Above: Crossandra are very tender and will brown out when temperatures dip below 45 degrees or so. Below: Ixoras are sensitive as well and will defoliate all their leaves, it seems almost simultaneously, about 2 days after a cold snap.
Public Service Announcement:
COLLIER COUNTY EXTENSION OFFICE OFFERS TIPS TO PROTECT PLANTS IN COLD WEATHER
Collier County is known for its beautiful beaches and abundant sunshine, but even paradise gets a little chilly sometimes. As residents dig out their jackets and fire up the heaters, our luscious tropical plants don’t have the luxury of donning warm winter-wear. They count on us to ensure they can endure those frosty mornings.

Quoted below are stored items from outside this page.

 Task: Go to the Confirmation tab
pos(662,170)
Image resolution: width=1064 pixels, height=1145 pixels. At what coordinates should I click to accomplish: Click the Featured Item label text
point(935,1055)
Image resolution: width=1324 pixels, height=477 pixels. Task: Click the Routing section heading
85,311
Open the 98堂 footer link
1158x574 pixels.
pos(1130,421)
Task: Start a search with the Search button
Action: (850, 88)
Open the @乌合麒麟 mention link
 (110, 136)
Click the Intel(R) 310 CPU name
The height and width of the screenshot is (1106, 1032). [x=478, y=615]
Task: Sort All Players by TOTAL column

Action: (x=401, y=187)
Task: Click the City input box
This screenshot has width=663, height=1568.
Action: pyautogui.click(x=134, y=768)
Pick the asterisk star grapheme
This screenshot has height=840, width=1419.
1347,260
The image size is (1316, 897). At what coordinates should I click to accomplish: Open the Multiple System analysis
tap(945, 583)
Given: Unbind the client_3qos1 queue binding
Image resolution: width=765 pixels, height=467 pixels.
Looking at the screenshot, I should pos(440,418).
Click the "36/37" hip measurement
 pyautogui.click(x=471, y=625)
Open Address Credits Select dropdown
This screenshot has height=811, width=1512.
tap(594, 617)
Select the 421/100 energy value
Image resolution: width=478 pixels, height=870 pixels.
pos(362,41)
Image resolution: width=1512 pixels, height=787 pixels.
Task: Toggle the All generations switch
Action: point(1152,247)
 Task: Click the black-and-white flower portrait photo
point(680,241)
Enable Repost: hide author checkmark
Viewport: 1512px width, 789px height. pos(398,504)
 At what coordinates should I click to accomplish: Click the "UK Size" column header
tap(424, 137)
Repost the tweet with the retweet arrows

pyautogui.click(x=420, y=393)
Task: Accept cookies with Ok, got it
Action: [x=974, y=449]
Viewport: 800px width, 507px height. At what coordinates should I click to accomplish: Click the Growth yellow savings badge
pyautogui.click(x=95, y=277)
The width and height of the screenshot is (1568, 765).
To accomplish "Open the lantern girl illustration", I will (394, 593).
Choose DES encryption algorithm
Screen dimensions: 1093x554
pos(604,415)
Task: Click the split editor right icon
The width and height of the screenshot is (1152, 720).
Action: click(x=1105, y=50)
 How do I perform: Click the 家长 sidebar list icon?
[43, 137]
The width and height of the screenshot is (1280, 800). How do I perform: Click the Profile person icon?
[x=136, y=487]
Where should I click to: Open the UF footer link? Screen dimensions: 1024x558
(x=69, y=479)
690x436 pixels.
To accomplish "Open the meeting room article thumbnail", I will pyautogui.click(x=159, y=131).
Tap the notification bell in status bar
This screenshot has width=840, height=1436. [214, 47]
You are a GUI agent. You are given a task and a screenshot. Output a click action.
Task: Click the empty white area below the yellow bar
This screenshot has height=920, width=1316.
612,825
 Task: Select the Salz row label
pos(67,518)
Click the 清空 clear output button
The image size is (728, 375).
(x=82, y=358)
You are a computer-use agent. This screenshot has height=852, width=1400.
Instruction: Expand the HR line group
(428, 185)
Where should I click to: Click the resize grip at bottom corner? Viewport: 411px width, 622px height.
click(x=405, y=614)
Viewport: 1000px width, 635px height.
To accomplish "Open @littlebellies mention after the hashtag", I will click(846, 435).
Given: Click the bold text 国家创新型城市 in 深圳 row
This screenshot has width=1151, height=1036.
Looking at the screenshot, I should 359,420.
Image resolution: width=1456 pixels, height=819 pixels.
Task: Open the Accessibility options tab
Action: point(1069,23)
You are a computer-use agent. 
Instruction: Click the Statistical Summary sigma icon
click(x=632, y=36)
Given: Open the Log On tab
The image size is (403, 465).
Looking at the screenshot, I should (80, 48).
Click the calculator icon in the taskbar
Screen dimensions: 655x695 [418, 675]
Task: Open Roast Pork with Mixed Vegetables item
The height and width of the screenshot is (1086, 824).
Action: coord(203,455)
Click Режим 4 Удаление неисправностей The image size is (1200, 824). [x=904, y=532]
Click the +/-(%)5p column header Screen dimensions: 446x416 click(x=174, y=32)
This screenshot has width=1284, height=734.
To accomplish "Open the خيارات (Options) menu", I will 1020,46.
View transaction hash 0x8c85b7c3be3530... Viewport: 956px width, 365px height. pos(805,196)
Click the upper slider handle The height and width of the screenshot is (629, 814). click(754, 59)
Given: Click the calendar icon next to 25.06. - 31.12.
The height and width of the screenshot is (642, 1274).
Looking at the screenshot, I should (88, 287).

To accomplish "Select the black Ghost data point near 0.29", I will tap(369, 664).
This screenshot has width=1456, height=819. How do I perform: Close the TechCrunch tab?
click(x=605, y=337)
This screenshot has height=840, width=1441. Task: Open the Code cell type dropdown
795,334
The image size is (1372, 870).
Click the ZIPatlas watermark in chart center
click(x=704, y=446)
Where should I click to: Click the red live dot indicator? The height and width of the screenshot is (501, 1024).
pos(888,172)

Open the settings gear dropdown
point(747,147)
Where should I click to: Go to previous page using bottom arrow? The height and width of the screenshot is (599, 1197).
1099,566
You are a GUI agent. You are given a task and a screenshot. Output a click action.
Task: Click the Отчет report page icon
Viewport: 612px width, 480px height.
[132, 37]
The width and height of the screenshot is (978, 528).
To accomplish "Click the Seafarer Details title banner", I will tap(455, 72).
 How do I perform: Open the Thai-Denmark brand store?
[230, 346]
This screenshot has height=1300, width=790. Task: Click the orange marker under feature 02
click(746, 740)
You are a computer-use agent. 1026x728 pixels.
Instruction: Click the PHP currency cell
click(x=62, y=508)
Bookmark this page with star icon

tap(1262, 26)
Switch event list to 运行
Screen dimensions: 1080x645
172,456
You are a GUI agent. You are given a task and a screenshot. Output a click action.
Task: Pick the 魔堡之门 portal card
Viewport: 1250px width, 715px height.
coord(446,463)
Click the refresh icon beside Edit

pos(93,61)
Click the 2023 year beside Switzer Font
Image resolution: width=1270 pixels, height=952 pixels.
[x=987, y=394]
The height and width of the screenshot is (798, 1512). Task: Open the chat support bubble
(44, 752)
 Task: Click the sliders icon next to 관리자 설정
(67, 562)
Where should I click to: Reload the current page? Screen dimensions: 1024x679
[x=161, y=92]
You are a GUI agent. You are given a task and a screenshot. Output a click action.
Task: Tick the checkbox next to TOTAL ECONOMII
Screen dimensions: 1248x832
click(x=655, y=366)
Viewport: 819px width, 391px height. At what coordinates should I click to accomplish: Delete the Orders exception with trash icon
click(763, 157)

While you may prefer your wool sweater to keep you warm, Doug Caldwell, Ph.D., Commercial Landscape Horticulture Extension Educator, says plants prefer frost cloth. “Frost cloth is one of the best ways to insulate plants, especially tender flowering annuals because it isn’t necessary to prop it up, off the foliage,” said Caldwell. If you don’t happen to keep frost cloth handy and can spare the bedding, sheets can protect plants as well. However, with heavier material, support props are needed to separate the material so that it doesn’t touch the plant to best protect the foliage.
For those that can’t spare the bedding, or if you are looking for a more natural approach, pine straw can be spread across the tops of sensitive plants to shield them from the icy embrace of Jack Frost. Pine straw or even old pool cover pieces can also be used to mitigate damage to tropical shrubs or young fruit trees by covering the base of the plants.
Even after a night of cold temperatures there are things you can do, or not do to help the flora flourish through future frosts. “After the freeze, avoid pruning, as new growth may be stimulated which will be more vulnerable to subsequent freeze injury,” Caldwell said. “In fact, it is best not to prune between November and February to avoid inducing tender new growth that will be prone to freeze injury,” added Caldwell.